(Supplied records)

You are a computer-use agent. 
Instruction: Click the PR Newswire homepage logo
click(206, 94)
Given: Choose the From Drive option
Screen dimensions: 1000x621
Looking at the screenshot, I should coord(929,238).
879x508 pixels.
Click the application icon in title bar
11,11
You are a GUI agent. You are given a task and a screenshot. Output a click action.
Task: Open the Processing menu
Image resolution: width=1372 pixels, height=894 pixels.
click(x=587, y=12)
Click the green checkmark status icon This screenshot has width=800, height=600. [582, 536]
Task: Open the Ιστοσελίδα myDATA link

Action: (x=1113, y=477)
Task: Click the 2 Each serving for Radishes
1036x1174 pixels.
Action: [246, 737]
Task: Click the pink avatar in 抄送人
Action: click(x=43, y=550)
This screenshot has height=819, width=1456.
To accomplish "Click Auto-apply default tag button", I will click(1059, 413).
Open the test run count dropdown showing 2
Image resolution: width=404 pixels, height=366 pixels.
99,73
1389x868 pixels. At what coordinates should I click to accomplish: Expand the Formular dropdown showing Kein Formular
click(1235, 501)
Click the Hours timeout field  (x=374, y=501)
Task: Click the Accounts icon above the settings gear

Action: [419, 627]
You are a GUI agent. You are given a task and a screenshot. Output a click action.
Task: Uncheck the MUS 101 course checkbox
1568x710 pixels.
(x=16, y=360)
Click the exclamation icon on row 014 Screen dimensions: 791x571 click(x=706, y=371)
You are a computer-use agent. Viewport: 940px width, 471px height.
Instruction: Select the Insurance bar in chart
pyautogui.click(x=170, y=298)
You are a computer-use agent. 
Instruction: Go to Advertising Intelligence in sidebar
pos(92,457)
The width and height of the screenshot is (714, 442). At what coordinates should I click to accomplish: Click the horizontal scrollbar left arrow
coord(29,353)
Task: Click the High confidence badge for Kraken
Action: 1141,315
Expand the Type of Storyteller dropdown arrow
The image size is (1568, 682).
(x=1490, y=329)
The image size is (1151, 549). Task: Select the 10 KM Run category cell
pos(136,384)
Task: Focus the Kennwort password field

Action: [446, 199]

(End Supplied records)

What needs to be done — Each of the lines from the one that contains "The image size is (1151, 549)." through the last line of the data needs to be repeated exactly, with no others.

Written solution —
The image size is (1151, 549). Task: Select the 10 KM Run category cell
pos(136,384)
Task: Focus the Kennwort password field

Action: [446, 199]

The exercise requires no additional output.